第十話 マリンブルーの葛藤
「≪爆剣・フレイムスラッシュ≫!」
「ギシャアアアア!?」
アゲハはバッタ型の突然変異種を剣で切り刻み、爆発させる。その爆発を躱し、次の突然変異種へと向かう。彼女の視線の先には、数十体の虫型突然変異種が無差別に暴れ回っている。
「……何で、突然変異種がこんなに……」
「考えるより先に、手を動かすのだ!レモンよ!」
「了解や〜!≪地弓・ストームショット≫!」
呆然とするリリスにマオが叫び、マオに指示を受けたレモンが突然変異種の一体を矢で撃ち抜く。
「に、逃げてくださーい……ここは危険なので……!あっちの方が、安全ですから……!」
サクラの先導の元、周りの人が必死にその場から逃げ出す。……今回、突然変異種が現れたのは少し人目のある町中。ゴシキジャーの姿を見られているが、後でサグルが記憶を消すので問題はない。どうやって消すのかは……アゲハは考えないことにした。それよりも、目の前の敵を倒すべきだ。
「≪爆剣・フレイムスラッシュ≫!」
「ギシャアアアア!?」
「≪フレイムスラッシュ≫!」
「ギシャアアアア!?」
「≪スラッシュ≫!」
「ギシャアアアア!?」
「くたばれ虫野郎!」
「ギシャアアアア!?」
≪赤い剣≫を振るって次々と突然変異種を燃やしていくアゲハ。だんだん言葉も雑になり、ついに≪スラッシュ≫すらも言わなくなった。鬼気迫るアゲハに、人々の先導をしているサクラ以外の三人が唖然とする。
「……なんか、アゲハの様子、変」
「うむ。気合が入っておるな!流石我が好敵手だ!」
「いや、どう考えても変やろ。前はあんな蛮族みたいな戦い方してなかったで」
アゲハに違和感を抱いたリリスとレモンに、一人能天気な感想を述べるマオ。そんな三人を他所に、アゲハはひたすらに剣を振るう。
「はぁっ!どりゃあ!」
「……随分とやる気やねぇ。うちら、いらんのとちゃう?」
「荒々しいアゲハ……いい……永久保存版……」
「なっ!?せっかく来たと言うのに、我の出番が無くなるだと!?こうしてはおれん、加勢だ!」
戦意のなくなった二人を置いて、マオは一人戦斧を構えて加勢に行く。マオは走りながら、高笑いを上げる。

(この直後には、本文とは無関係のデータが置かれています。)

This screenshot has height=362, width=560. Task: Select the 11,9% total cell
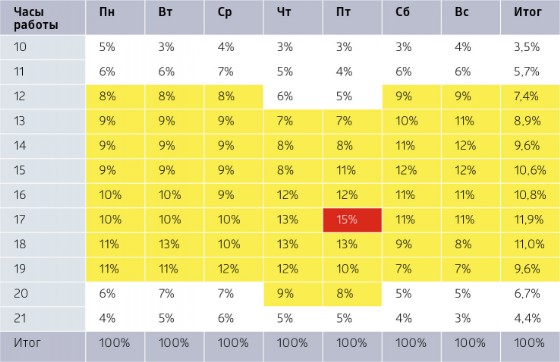tap(530, 220)
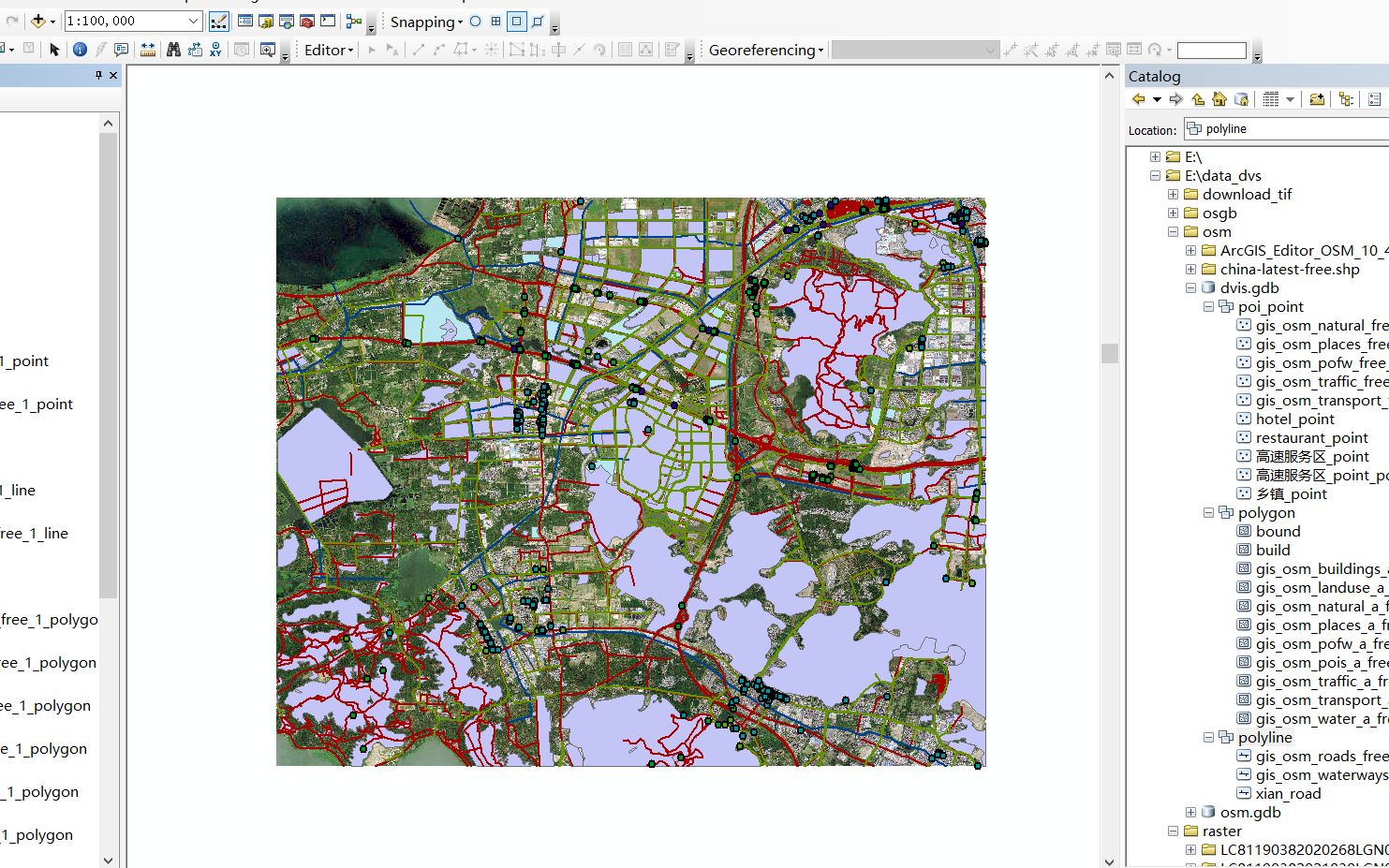Image resolution: width=1389 pixels, height=868 pixels.
Task: Open the Measure tool
Action: pos(148,50)
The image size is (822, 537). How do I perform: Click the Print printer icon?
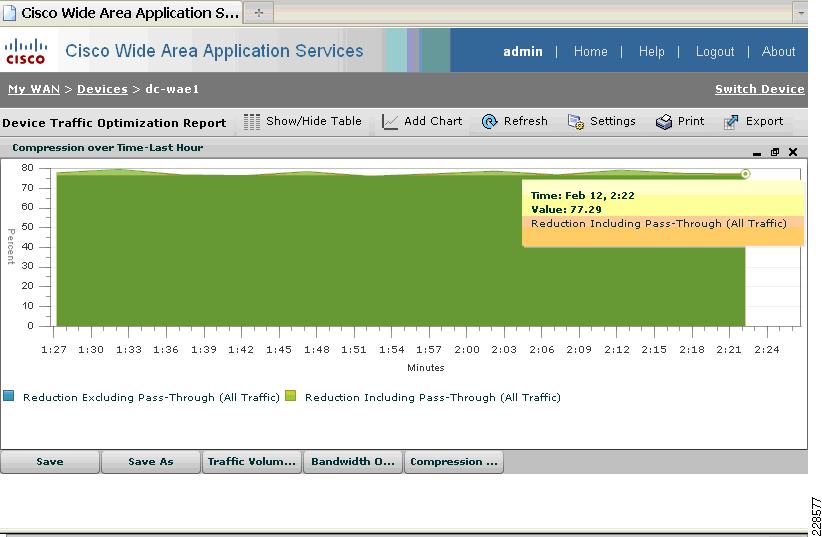point(664,122)
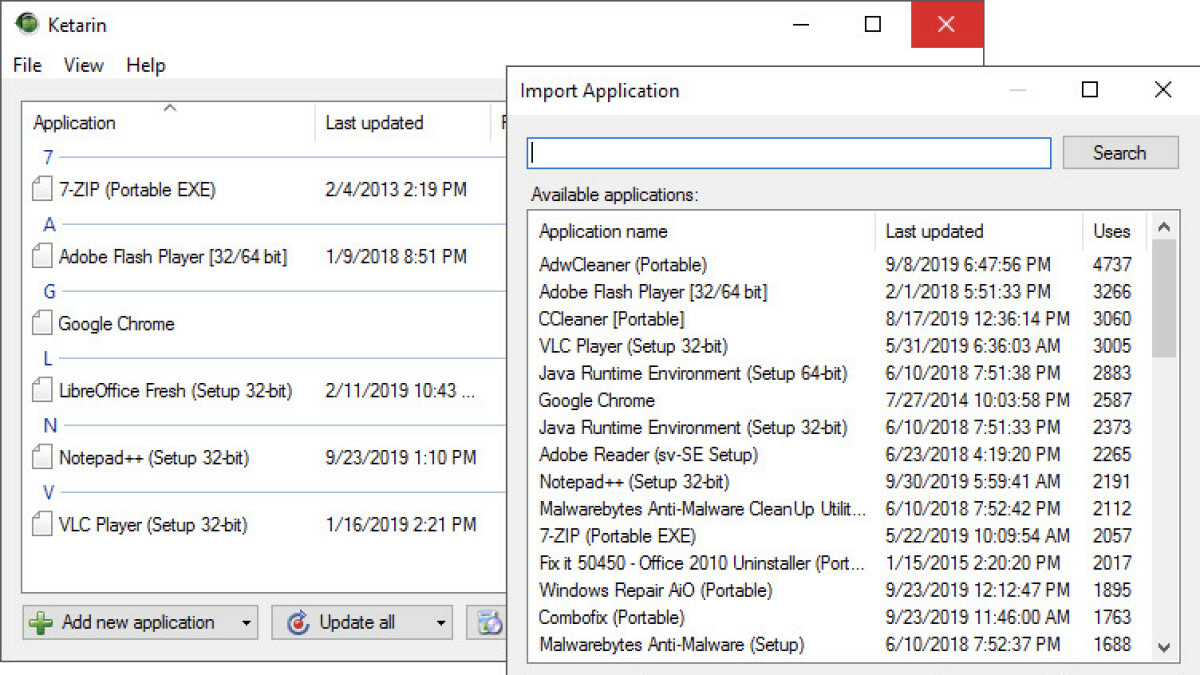Image resolution: width=1200 pixels, height=675 pixels.
Task: Select CCleaner [Portable] in the import list
Action: pos(611,319)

「ハッハッハ!赤羽アゲハよ!なかなかやるではないか!だが、ここからは魔王の独壇場であるぞ!」
「邪魔すんじゃねぇ!」
「へぶっ!?」
アゲハの進行方向に駆けていたマオが哀れにも押しのけられ、バランスを崩して地面を転がった。押しのける力が余程強かったのか、マオがリリス達の元に転がってきた。
「……魔王?大丈夫?」
「お嬢様、大事ないか?あんまり人の進む方向に走ったら危ないで?」
「いたたた……!魔王である我に向かってこのような所業……!酷いよぉ!わたし、最古参なのにー!」
割と繊細なのか、転がって擦りむいた傷を手で押さえながらマオは泣いた。素が出てしまっているのを見て、レモンはクスクスと笑っていた。マオはその笑い声を聞いて、顔だけレモンに向けた。
「あっ!ちょっとレモン!まさか笑ってるの!?」
「気のせいかと。なぁ、見てみぃ青宮さん。この人、こう見えてうちらより年上やねんで」
「そうなの……?年下だと、思ってた……なんか……ちっちゃいし……」
「止めて!残酷な現実を突きつけないでよぉ!背が低いの、結構気にしてるんだから!」
涙目でキャラも忘れて叫ぶマオに、根が素直なリリスは頭を下げた。
「ごめん、魔王先輩」
「せ、先輩……!?……コホン、青宮リリスよ。今の言葉、もう一度言ってみてくれぬか?」
「魔王先輩」
「ま、魔王、先輩……!悪くない、悪くないぞ……!」
「うわ、お嬢様ちょっろ」
リリスに先輩と呼ばれてすぐさま機嫌を直したマオに、レモンは小声で毒を吐く。そうやって話していると、いつの間にか避難誘導を終えていたサクラが、三人の近くでオドオドとした様子で口を開いた。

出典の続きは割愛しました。